In the copy, include no images. Reproduce the entries exactly.

-------- Dataset

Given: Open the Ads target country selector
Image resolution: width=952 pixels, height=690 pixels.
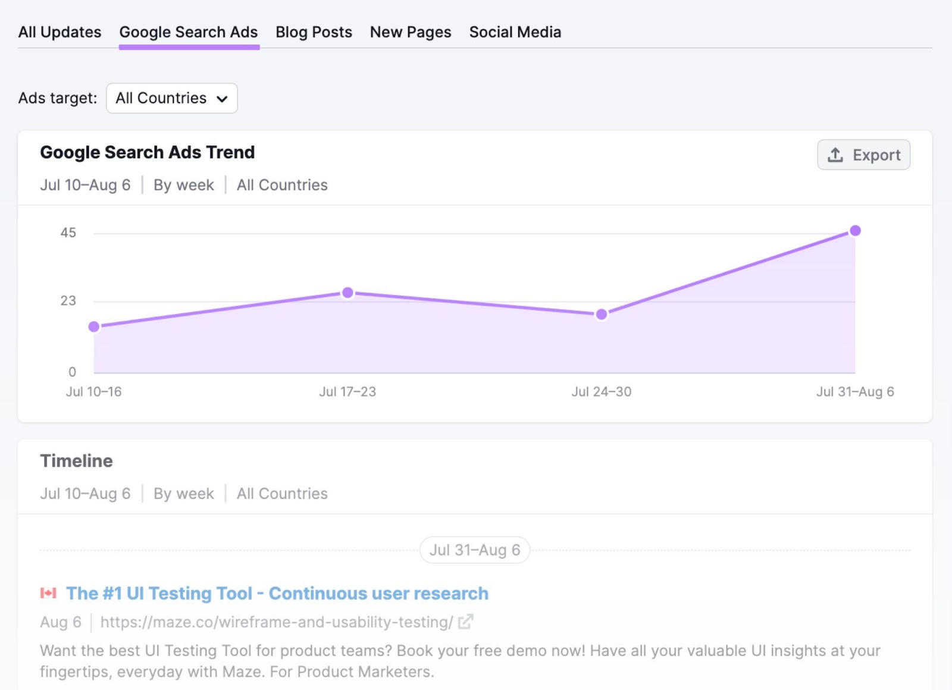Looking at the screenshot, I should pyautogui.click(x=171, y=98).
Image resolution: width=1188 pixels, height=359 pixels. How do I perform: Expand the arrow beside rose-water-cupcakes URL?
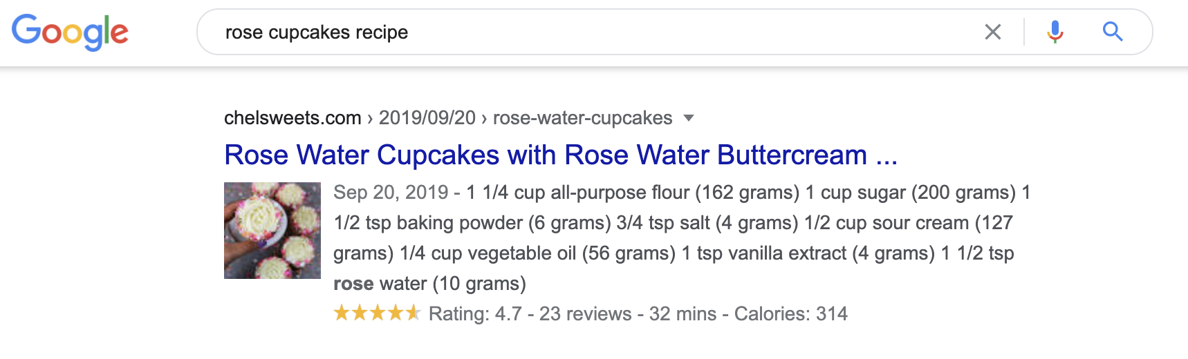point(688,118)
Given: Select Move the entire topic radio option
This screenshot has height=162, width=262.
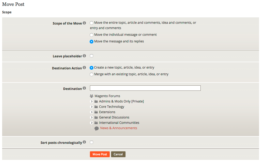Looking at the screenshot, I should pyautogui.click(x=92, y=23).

----------------

Task output:
Given: Open the Ads target country selector
Image resolution: width=952 pixels, height=690 pixels.
Looking at the screenshot, I should pyautogui.click(x=171, y=98).
Image resolution: width=1188 pixels, height=359 pixels. How do I perform: Expand the arrow beside rose-water-cupcakes URL?
point(688,118)
Given: Select Move the entire topic radio option
This screenshot has height=162, width=262.
Looking at the screenshot, I should pyautogui.click(x=92, y=23).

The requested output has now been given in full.